Project Description
What is Ray Tracing?
Ray tracing is a rendering technique used in computer graphics to simulate the way light interacts with objects in a scene. It traces the path of rays of light as they travel through a virtual environment, accounting for reflections, refractions, and shadows. Ray tracing is computationally demanding, but is used widely in fields like CGI for film, video game graphics, and architectural visualization.
The Project
This project was based off of the textbook Ray Tracing in One Weekend by Peter Shirley.

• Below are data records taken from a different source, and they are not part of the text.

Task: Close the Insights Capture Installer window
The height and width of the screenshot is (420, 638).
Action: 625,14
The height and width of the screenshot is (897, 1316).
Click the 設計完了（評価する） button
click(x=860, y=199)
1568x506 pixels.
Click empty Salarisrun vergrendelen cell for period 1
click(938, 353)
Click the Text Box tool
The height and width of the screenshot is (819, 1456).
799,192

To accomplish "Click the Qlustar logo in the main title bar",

The textbook guides you through the implementation of a simple ray tracer in C++. The ray tracer generates PPM (Portable Pixel Map) image files .png versions of which you're seeing
on this page.
I started this project in my third week of learning the Rust programming language. This was meant to be an exercise to get more familiar with
Rust, try my hand at porting code from one language to another, and to learn some basics of ray tracing. I took a week to go through the book and port each chapter to Rust code. I really enjoyed getting to see progress with each chapter I got through:
what started as a blue-to-white gradient image eventually turned into multiple spheres of various materials and sizes.
Project Process
Drawing the first shapes
First steps: generate a gradient white-to-blue sky background, communicate to the ray tracer the position of a sphere based on it’s center, display different colours across the surface of the sphere based on the normal.
Then, we add a "ground" and an antialiasing effect (check the second image, it's much smoother than the first) by taking random samples nearby a generated pixel. Note that I adjusted the base colours, but the gradient you see in both the sphere and the ground is still based on the surface normals of the shape:
Materials
Some of the next steps involved defining different materials in code and getting to see how the rays interacted
with the environment. The three materials covered in the textbook are Lambertian, Metal, and Dielectric.
A Lambertian material
is diffuse and scatters light evenly in all directions. Its appearance is matte and is commonly used
for simulating surfaces like paper. Here is how this looks on my spheres:
Metal, in this context, is opaque and reflective. An extra parameter was added to this material in the code that affects the smoothness or "fuzz" of the metal, resulting in spheres with varying reflective sharpness.
A Dielectric material is insulating, or a poor conductor of electric current. In ray tracing, though, dielectrics often refer to transparent materials such as glass. They both reflect and refract light- below are two examples. One sphere flips the reflections of its surroundings upside down within itself, and the other is clear.
Positionable camera
I'm not going to attempt explaining this one. But, here are the results:
And a final rendering, bringing all the elements together:
Project Reflection
I gained a solid understanding of the basic principles of ray tracing, including how rays are traced through a 3D scene, ray-object intersection testing, and how to compute lighting interactions. I also got to learn some mathematical concepts related to computer graphics, such as vector operations, transformations, and geometry in the context of ray tracing. The biggest challenge was reading the book in one programming language and trying to implement it in another, but it really helped me feel more confident writing in Rust.